• [Verilen Metin]:
'''

Connect with us

Deprem gerçeği ve rüzgar türbinleri

Yayın tarihi:

-

Senso Mühendislik Kurucu Ortağı ve Danışmanı Prof. Dr. İhsan Engin Bal, rüzgâr türbinlerinin deprem anlarındaki davranışları ve bu konuda yaptıkları ölçümler ışığında değerlendirmelerde bulundu.

30 Ekim günü gerçekleşen İzmir depremiyle birlikte bir kez daha acı bir şekilde hatırlanan deprem gerçeği, birer yapı hüviyeti de taşıyan rüzgar türbinleri üzerinde de etkilere sahip. Hanze Uygulamalı Bilimler Üniversitesi’nde görev yapan ve Senso Mühendislik’in Kurucu Ortağı ve Danışmanı olan Prof. Dr. İhsan Engin Bal, “Türkiye’de deprem konusu inşaat mühendisleri açısından teknik detayları bilinen bir konudur. Rüzgar türbinleri ise, mühendislik anlamında temel olarak rüzgar yüklerine göre tasarlanmış yapılar olup, bunların deprem davranışı mühendislik camiasında çok da bilinen bir konu değildir” değerlendirmesini yaptı.

'''

• [Görevler]:
**a)** Deprem ve rüzgar türbinleri yazısında geçen bütün kişi, kurum ve yer adlarını sıralayınız.
**b)** Deprem ve rüzgar türbinleri yazısından "Deprem gerçeği ve" ifadesinden "ışığında değerlendirmelerde bulundu." ifadesine kadar olan bölümü alıntılayınız.
Aşağıdaki kayıtlar, yukarıdaki metinden ayrı bir malzemedir.

• [Malzeme]:

'''

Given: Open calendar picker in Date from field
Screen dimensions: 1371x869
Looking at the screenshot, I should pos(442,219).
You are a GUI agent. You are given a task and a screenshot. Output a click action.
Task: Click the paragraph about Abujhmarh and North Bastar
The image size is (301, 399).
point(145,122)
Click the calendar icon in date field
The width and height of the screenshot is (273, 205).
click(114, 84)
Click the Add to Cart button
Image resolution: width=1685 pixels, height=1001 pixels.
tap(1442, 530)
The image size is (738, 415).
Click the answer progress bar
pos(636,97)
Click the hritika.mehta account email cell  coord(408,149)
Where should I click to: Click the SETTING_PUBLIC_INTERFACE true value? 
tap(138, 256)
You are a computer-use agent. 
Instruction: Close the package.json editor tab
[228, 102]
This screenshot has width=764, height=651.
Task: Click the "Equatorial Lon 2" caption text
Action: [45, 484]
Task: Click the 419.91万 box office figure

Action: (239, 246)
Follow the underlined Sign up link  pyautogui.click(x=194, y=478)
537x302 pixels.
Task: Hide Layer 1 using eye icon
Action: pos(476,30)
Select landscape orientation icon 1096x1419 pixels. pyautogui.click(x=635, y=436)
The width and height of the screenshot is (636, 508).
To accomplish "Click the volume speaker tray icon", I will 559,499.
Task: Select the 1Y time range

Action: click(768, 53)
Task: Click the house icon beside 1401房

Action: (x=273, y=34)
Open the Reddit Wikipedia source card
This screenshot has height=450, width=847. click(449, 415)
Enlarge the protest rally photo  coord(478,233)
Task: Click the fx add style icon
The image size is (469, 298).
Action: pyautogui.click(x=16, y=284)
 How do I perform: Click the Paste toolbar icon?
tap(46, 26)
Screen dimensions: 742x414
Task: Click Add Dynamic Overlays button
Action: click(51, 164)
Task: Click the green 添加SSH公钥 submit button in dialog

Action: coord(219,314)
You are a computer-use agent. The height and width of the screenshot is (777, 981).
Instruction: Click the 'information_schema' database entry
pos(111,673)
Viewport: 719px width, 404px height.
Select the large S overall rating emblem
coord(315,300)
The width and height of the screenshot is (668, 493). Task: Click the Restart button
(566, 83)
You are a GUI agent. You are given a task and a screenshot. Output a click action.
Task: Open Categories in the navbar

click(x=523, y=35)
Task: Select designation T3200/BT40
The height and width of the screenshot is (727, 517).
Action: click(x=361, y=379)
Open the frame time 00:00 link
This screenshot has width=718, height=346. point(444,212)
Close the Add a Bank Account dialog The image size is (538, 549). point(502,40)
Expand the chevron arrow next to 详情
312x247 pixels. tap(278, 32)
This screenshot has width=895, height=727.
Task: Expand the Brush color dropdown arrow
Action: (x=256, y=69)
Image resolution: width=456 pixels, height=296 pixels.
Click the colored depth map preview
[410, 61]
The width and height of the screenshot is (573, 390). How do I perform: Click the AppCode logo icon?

'''

• [Görevlerin Yanıtları]:
**a)** İhsan Engin Bal, Senso Mühendislik, İzmir, Hanze Uygulamalı Bilimler Üniversitesi, Türkiye

**b)**
Deprem gerçeği ve rüzgar türbinleri

Yayın tarihi:

-

Senso Mühendislik Kurucu Ortağı ve Danışmanı Prof. Dr. İhsan Engin Bal, rüzgâr türbinlerinin deprem anlarındaki davranışları ve bu konuda yaptıkları ölçümler ışığında değerlendirmelerde bulundu.